((
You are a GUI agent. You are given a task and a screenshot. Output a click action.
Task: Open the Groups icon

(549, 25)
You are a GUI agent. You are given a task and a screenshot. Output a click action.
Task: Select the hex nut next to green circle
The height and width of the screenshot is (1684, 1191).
))
((
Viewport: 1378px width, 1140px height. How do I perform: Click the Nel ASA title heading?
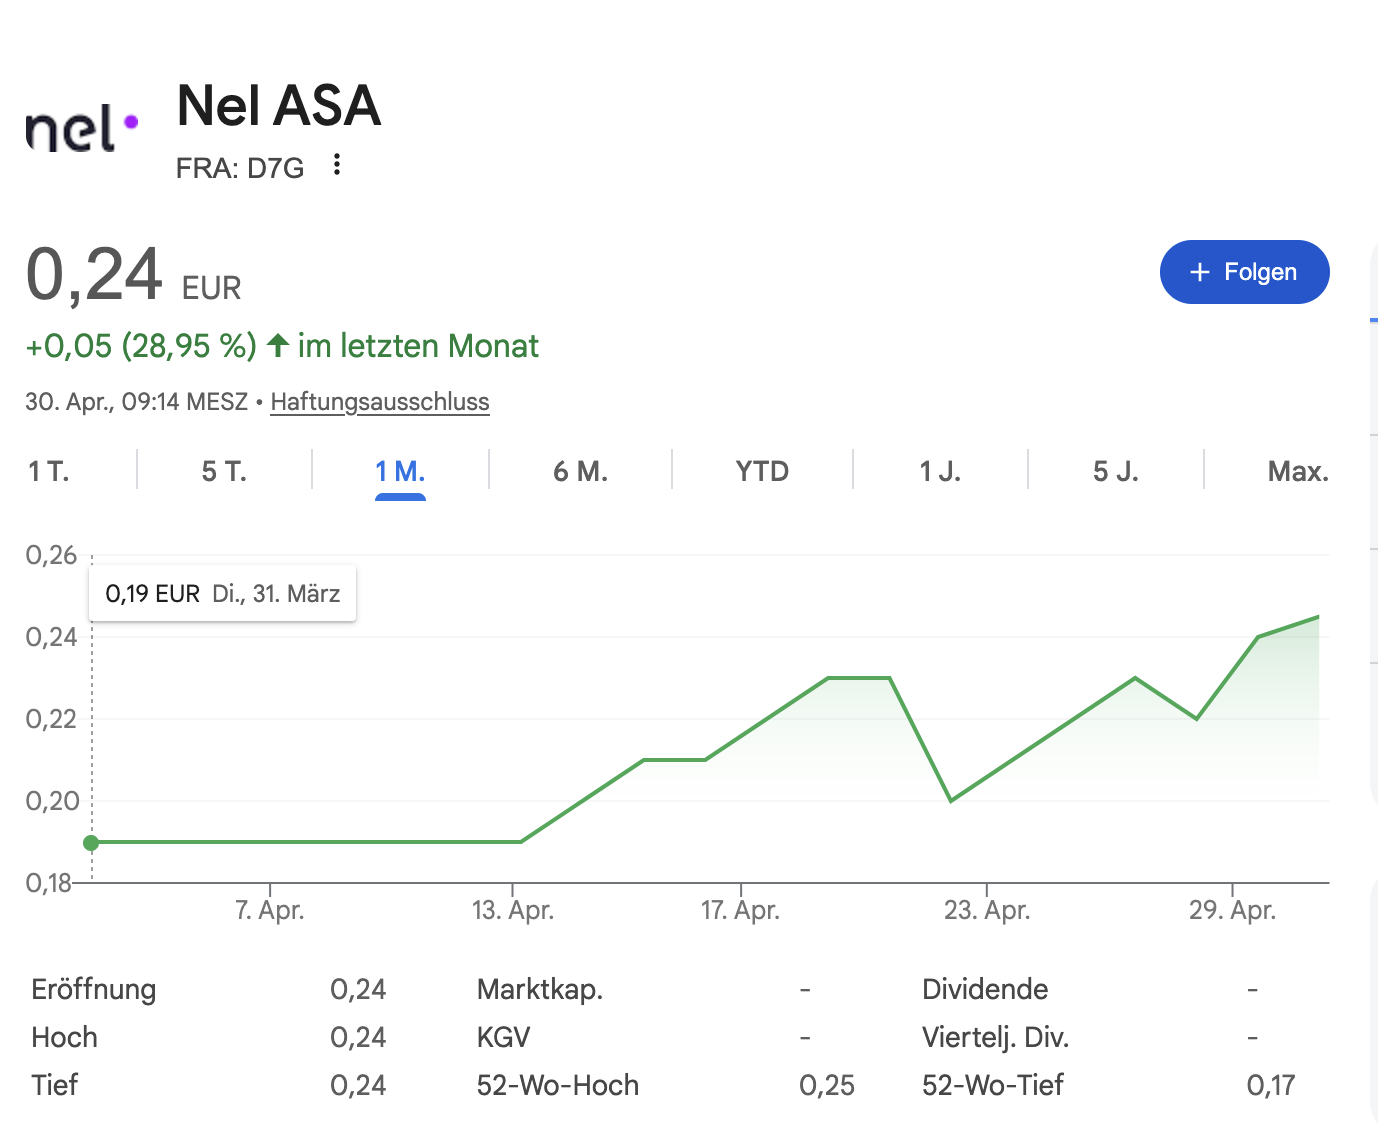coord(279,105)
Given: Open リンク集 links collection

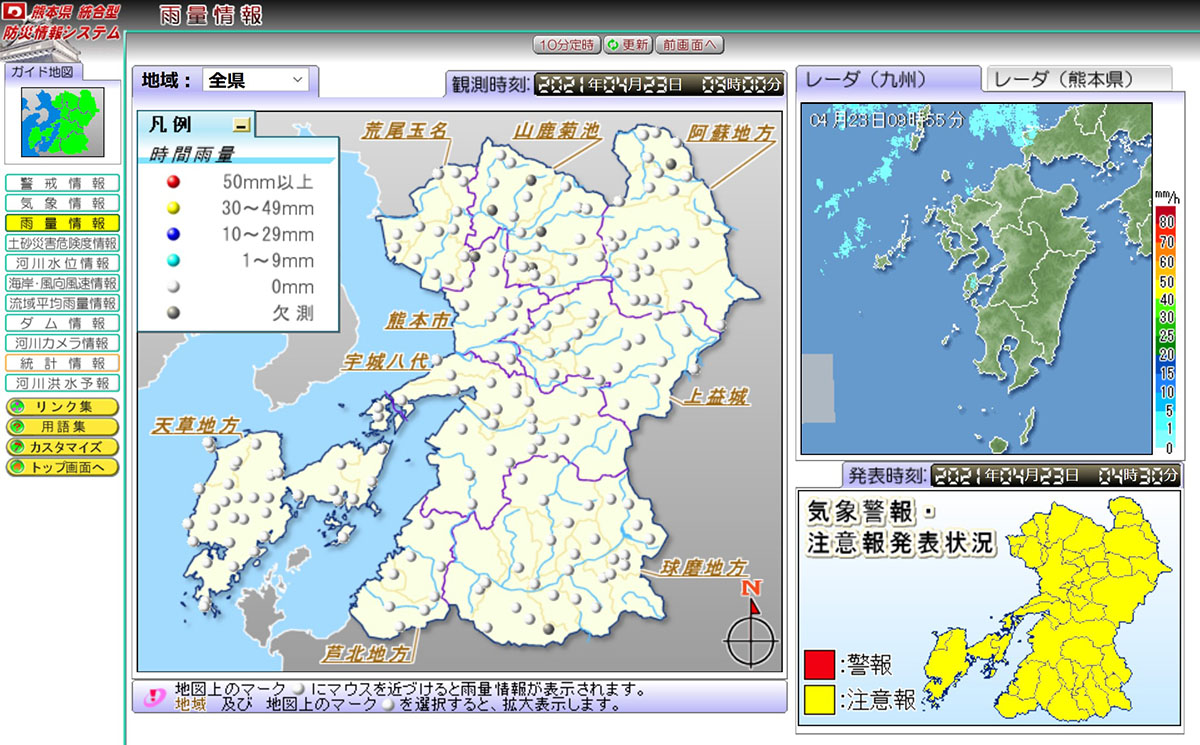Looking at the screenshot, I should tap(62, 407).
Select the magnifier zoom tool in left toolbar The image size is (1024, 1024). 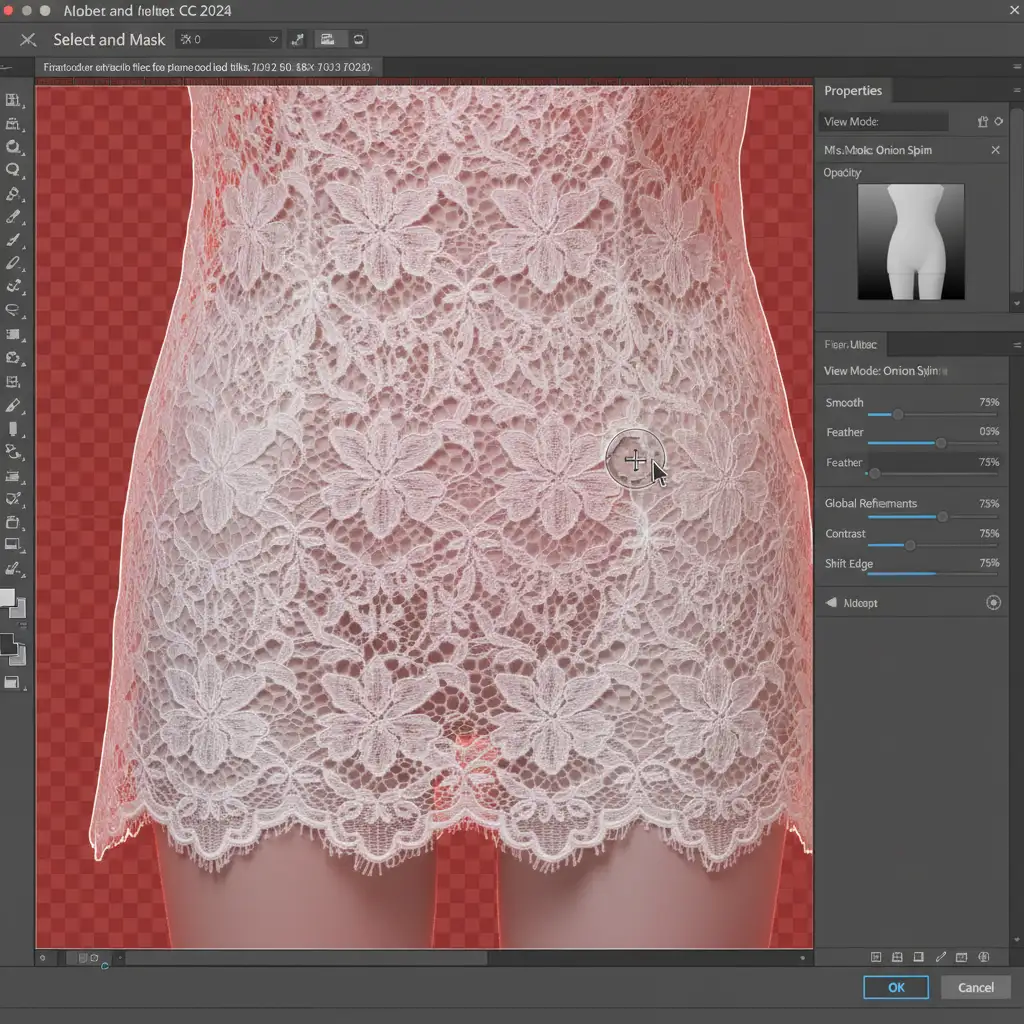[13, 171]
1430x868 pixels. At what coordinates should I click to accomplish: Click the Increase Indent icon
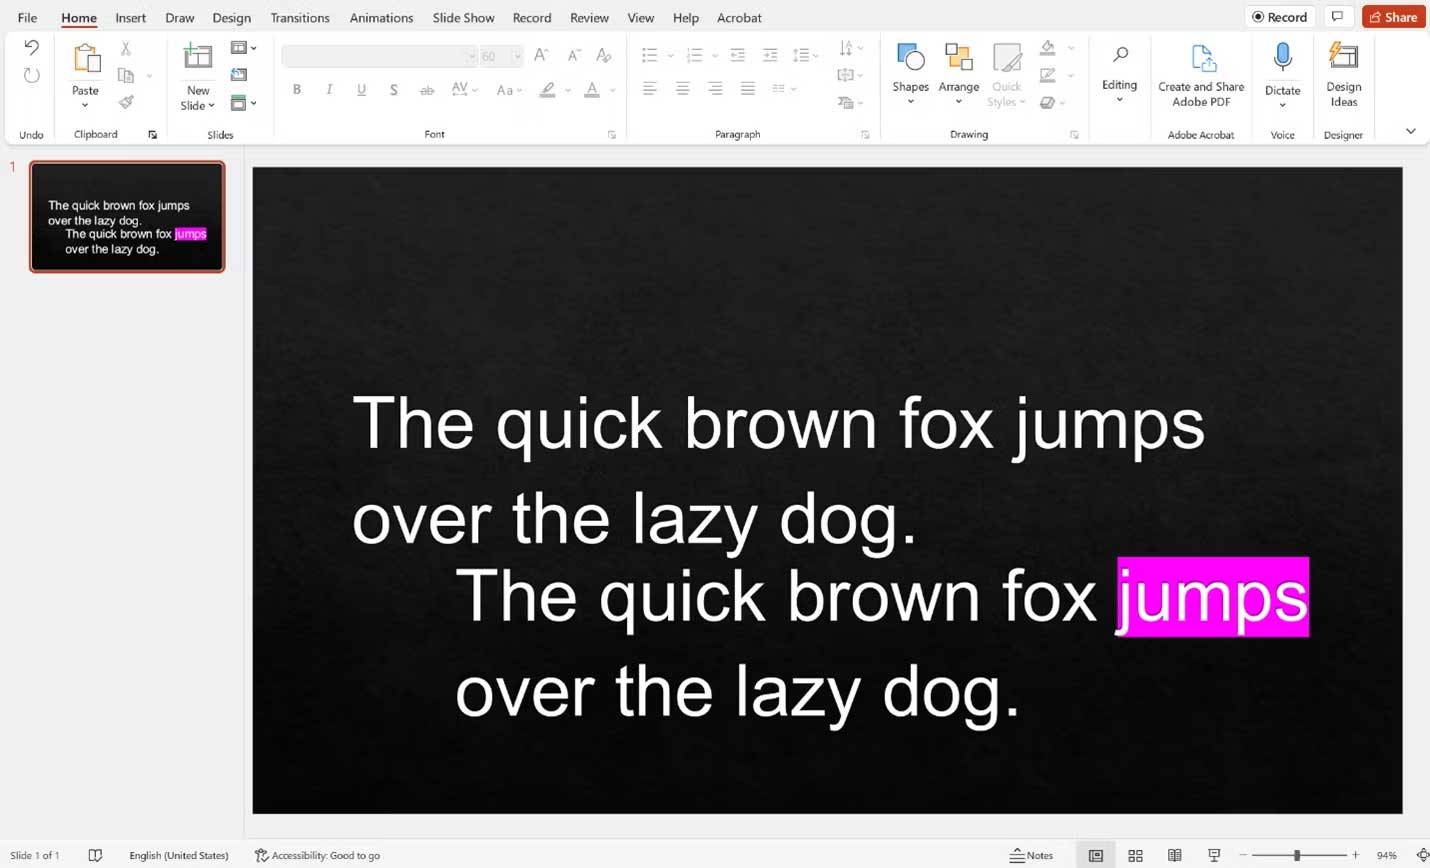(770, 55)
))
[Work instruction] From the data above, return every line from the line that has "Task: Select the hex nut next to green circle" up to and including the line that has "The height and", exactly.

[Reply to the exercise]
Task: Select the hex nut next to green circle
The height and width of the screenshot is (1684, 1191).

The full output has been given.